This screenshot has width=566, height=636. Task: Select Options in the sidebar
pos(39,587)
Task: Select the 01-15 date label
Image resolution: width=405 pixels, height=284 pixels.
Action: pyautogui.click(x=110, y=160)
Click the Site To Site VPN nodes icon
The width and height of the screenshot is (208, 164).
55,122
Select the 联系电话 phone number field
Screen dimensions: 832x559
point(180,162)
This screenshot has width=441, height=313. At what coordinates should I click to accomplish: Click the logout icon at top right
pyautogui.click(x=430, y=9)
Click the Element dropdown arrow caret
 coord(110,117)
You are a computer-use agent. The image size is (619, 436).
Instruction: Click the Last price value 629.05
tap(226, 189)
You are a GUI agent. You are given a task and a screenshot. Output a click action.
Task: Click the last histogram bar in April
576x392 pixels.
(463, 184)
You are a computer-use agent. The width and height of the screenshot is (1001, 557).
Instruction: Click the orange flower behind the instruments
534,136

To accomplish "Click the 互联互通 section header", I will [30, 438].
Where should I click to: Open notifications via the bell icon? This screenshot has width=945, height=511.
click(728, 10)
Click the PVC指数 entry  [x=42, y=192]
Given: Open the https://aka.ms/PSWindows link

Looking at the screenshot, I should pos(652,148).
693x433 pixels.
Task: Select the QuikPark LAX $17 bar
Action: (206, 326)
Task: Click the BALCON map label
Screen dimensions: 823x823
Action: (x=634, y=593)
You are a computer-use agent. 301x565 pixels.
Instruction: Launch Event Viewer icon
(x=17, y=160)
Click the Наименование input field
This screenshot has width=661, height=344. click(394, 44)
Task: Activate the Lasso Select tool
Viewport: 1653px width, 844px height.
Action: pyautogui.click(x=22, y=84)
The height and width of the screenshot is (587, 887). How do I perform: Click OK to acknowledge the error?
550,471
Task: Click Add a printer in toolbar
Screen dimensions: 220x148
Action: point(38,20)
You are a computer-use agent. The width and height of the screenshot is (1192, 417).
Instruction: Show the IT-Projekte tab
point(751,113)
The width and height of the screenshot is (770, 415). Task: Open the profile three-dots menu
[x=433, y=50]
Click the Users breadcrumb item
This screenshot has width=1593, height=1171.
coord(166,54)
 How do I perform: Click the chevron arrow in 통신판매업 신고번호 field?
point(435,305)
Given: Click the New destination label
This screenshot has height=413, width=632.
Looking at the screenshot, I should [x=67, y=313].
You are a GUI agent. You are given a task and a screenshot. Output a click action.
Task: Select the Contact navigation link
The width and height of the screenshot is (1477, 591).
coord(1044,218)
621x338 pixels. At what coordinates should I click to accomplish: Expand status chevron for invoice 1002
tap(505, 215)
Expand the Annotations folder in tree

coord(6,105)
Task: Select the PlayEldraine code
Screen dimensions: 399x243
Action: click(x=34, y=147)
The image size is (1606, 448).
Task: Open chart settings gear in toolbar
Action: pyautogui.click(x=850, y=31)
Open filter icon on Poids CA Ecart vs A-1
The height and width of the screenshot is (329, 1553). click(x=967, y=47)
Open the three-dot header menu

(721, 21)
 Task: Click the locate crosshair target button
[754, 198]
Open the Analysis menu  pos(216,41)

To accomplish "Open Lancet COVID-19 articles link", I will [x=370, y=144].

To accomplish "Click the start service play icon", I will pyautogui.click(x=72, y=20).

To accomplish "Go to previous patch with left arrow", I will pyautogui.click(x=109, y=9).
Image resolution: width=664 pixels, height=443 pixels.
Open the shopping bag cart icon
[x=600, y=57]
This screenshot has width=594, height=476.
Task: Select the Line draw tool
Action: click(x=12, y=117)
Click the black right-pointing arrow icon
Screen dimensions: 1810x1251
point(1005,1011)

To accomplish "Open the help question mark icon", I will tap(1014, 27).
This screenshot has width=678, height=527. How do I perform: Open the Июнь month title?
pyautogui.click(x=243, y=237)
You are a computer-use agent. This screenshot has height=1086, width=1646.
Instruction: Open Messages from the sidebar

+ + + + +

◆ **What you need to do**
Reproduce verbatim everything from the line containing "Image resolution: width=664" down to the end of the material, including both of those lines.

◆ **Finished answer**
Image resolution: width=664 pixels, height=443 pixels.
Open the shopping bag cart icon
[x=600, y=57]
This screenshot has width=594, height=476.
Task: Select the Line draw tool
Action: click(x=12, y=117)
Click the black right-pointing arrow icon
Screen dimensions: 1810x1251
point(1005,1011)

To accomplish "Open the help question mark icon", I will tap(1014, 27).
This screenshot has width=678, height=527. How do I perform: Open the Июнь month title?
pyautogui.click(x=243, y=237)
You are a computer-use agent. This screenshot has height=1086, width=1646.
Instruction: Open Messages from the sidebar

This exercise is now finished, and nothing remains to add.